___ Extracted entries

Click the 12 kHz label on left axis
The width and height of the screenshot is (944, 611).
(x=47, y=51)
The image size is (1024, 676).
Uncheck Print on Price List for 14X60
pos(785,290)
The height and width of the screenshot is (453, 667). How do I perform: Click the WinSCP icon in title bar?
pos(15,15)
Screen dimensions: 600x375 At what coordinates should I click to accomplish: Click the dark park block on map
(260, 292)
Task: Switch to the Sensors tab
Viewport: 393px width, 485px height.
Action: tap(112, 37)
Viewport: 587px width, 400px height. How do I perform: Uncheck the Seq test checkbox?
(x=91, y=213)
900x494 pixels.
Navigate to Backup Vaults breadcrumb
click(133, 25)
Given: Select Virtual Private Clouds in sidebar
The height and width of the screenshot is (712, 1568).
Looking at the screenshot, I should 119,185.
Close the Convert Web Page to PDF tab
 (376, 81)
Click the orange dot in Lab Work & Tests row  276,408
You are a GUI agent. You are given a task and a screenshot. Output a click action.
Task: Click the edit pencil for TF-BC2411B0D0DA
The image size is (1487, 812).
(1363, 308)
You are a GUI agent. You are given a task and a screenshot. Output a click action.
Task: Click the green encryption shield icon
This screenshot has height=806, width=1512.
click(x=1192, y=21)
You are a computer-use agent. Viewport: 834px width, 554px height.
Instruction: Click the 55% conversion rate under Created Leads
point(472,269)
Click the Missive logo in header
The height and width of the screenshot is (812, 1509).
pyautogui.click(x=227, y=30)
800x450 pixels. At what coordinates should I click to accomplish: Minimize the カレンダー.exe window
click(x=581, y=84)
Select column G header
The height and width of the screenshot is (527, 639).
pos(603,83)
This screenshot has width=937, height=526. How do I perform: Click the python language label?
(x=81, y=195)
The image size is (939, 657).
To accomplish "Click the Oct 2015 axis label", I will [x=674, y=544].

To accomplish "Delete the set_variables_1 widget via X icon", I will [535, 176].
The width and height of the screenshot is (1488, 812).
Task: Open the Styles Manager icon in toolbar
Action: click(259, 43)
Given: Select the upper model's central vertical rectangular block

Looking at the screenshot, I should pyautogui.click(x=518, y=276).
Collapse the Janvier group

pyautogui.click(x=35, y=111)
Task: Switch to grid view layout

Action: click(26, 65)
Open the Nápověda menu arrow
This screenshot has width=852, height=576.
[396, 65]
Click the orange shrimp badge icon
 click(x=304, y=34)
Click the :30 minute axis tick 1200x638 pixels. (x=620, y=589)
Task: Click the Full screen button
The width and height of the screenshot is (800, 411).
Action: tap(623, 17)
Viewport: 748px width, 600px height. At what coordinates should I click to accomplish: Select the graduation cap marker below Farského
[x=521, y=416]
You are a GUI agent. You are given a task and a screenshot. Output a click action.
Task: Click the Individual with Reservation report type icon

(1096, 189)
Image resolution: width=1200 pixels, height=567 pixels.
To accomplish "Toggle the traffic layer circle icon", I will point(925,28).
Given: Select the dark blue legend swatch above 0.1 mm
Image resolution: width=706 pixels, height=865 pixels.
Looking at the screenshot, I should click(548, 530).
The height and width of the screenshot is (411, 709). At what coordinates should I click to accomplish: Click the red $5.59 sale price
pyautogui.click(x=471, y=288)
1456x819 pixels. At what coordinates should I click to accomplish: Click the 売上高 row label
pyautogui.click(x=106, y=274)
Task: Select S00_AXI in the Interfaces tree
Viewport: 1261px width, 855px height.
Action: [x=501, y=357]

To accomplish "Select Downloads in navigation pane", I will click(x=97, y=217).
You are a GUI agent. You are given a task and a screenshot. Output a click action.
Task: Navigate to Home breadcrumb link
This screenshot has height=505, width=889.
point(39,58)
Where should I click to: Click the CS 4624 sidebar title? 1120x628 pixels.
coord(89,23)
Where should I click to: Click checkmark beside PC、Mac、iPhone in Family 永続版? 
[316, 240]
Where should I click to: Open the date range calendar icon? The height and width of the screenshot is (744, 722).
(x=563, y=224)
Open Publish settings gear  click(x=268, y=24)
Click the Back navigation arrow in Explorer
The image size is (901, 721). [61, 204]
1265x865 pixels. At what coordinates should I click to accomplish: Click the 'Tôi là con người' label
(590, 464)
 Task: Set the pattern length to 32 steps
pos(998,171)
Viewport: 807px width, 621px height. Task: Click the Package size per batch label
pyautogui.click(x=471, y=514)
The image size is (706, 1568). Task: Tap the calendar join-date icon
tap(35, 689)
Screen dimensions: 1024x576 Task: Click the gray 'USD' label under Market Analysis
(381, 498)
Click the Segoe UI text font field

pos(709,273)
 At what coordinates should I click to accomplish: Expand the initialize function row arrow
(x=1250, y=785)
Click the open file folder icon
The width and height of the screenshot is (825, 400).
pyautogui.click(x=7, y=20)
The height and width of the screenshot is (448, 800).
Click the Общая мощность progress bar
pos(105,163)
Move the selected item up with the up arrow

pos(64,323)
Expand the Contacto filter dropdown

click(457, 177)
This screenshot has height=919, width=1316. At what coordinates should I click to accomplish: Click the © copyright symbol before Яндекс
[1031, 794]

______

» **Exercise**
What lines in the records above include the string "axis"? Copy each one.

» **Expected answer**
Click the 12 kHz label on left axis
To accomplish "Click the Oct 2015 axis label", I will [x=674, y=544].
Click the :30 minute axis tick 1200x638 pixels. (x=620, y=589)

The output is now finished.